The children's library
A few survive of what could have been a large collection of books in the Hill family nursery – judging by the mother, Mary Marchioness of Downshire’s fondness for reading. The illustration is from the flyleaf of a well-thumbed, leather-bound octavo copy of Aesop’s Fables – or rather “Select Fables of Esop and Other Fabulists” to give it its full title, “Printed by John Baskervlle [sic] for R. and J. Dodsley in Pall-mall 1764”. The title page bears the signature of the younger of the two girls in the family, “Mary Hill 1808”, but by three years later her youngest-of-five brothers had taken possession: George Augusta repeats his signature on the following page for good measure, though without the soubriquet: “Bantam” seems perfect for a nine-year-old Georgey.

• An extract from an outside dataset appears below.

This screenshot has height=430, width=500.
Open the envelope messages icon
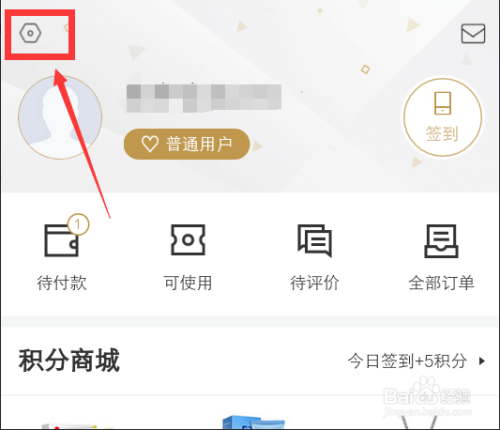[x=473, y=33]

“The Pleasures of Hope” with other poems by Thomas Campbell is inscribed “Charlotte Hill – Given me by [brother] Marcus Hill, Decr 5th 1810”.
Of the seven children, their sickly fourth brother Augustus became something of a book collector in later life: already aged six his firm signature is found in “Original Poems for Infant Minds”, and a concise version of Johnson’s Dictionary has the words “Arthur Augustus Edwin Hill, a Gift of my dear Sister Charlotte for good behaviour”.
By contrast, the eldest of the family wrote home from Eton about his 12-year-old brother Arthur Moyses William (later to become ADC to Wellington at Waterloo): “Pray don't send any novels for Arthur's library because they are of no use.”